Since 1970, over 150 new F.D.A.-approved drugs and vaccines or new indications for existing drugs have been discovered in university laboratories, most funded by N.I.H.
And millions of Americans are hoping that somewhere, just over the horizon, there will be new discoveries and new breakthroughs leading to more effective treatments for cancer, Alzheimer’s, Parkinson’s, AIDS, autism, bacteria, ADHA, schizophrenia, and depression, and much more. But treating these and other diseases will depend on discoveries yet to be made, discoveries of basic science, discoveries that can only be made with the federal funding and the work of agencies like the N.I.H.

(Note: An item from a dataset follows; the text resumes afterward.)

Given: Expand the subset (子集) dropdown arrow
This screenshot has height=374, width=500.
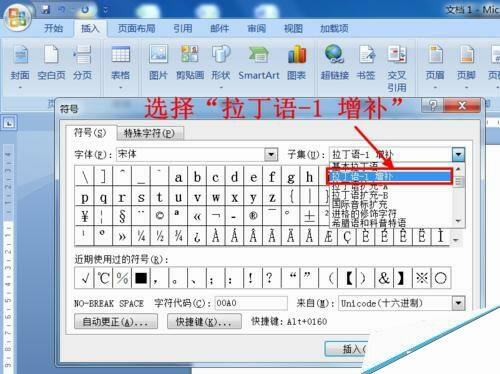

I suspect that to some, this must just sound like pie in the sky. But just think back into our not too distant past, think back to the polios of the 1950s , to the children who were crippled, and to the patients in iron lungs. Think back to 30 years ago when almost all the children who were diagnosed with non-Hodgkin’s lymphoma were not expected to live more than five years. Think back to the time when AIDS was the equivalent of a death sentence. Polio is now eradicated; the five-year survival rate for NHL is over 84%; and AIDS is treatable, survivable. This is all because of basic research, much of which was funded by the N.I.H., because of the basic research we have funded and made possible, because of our past investments in our nation’s future. The founding fathers had the wisdom and the foresight to write into the constitution a role for the federal government in promoting the progress of science and useful arts. If we are to remain competitive in the global economy, if we hope to remain a leader in biotechnology, if we hope to continue to advance the world's understanding and treatment of diseases such as cancer and Alzheimer’s disease, we must continue to invest in the basic research and in the dedicated young scientists who make it all possible. I yield back. Thank you.